## ACTIVITY
Of all the lines in the records below, copy only those that contain the string "Toggle".

(Dataset records)
-*-

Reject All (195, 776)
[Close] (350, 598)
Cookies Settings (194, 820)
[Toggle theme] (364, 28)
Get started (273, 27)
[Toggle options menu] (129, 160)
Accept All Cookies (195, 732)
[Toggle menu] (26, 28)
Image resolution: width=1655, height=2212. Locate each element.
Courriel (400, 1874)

-*-

## RESPONSE TO THE EXERCISE
[Toggle theme] (364, 28)
[Toggle options menu] (129, 160)
[Toggle menu] (26, 28)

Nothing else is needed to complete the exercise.